[Saved entries]

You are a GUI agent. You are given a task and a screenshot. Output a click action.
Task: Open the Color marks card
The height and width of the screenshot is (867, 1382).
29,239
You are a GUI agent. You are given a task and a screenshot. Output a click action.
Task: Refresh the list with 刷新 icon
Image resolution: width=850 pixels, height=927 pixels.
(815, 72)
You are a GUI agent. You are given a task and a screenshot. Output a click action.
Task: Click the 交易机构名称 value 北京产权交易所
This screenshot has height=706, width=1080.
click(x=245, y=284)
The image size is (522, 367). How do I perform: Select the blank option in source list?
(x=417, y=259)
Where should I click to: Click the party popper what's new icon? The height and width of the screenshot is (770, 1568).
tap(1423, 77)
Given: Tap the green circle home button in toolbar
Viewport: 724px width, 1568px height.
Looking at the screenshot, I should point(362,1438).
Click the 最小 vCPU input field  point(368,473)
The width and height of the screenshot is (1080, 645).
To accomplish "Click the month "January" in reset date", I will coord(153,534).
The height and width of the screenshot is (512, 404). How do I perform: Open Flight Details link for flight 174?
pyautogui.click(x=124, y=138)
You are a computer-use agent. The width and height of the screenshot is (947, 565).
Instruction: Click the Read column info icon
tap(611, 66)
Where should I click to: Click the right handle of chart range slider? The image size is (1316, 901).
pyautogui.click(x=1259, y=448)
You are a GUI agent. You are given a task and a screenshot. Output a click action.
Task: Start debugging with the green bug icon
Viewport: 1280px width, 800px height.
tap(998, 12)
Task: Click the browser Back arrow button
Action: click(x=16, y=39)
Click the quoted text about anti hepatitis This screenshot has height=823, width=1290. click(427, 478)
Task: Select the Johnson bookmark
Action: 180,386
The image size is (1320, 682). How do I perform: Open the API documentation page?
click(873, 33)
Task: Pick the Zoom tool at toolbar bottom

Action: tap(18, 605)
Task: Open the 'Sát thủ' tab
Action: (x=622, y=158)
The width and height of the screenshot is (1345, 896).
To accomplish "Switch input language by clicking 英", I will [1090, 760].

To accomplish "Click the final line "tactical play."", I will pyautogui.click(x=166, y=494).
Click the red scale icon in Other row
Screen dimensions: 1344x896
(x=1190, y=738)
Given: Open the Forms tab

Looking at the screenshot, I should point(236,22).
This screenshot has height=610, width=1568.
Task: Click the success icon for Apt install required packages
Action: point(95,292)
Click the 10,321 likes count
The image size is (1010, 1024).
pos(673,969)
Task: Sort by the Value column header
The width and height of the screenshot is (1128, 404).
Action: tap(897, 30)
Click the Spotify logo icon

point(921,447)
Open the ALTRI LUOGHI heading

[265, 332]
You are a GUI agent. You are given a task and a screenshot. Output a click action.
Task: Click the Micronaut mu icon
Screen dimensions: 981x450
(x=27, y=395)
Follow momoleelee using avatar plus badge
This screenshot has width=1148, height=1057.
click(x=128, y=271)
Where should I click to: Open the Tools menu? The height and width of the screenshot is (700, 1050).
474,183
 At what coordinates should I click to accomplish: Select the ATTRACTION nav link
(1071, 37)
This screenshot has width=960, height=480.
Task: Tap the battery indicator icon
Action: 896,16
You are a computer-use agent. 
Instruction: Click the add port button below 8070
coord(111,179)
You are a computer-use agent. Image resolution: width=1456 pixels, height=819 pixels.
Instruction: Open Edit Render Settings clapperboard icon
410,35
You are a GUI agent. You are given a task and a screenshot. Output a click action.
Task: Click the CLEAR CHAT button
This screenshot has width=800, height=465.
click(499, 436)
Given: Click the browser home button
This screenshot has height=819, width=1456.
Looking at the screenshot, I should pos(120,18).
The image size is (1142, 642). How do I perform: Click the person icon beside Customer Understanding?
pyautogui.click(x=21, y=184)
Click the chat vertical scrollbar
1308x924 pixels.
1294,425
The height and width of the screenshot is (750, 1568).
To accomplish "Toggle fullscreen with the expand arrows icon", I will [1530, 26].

Directions for this task: Whenever "green" occurs in a line of the entries, copy that line.

Exercise output:
Given: Tap the green circle home button in toolbar
Task: Start debugging with the green bug icon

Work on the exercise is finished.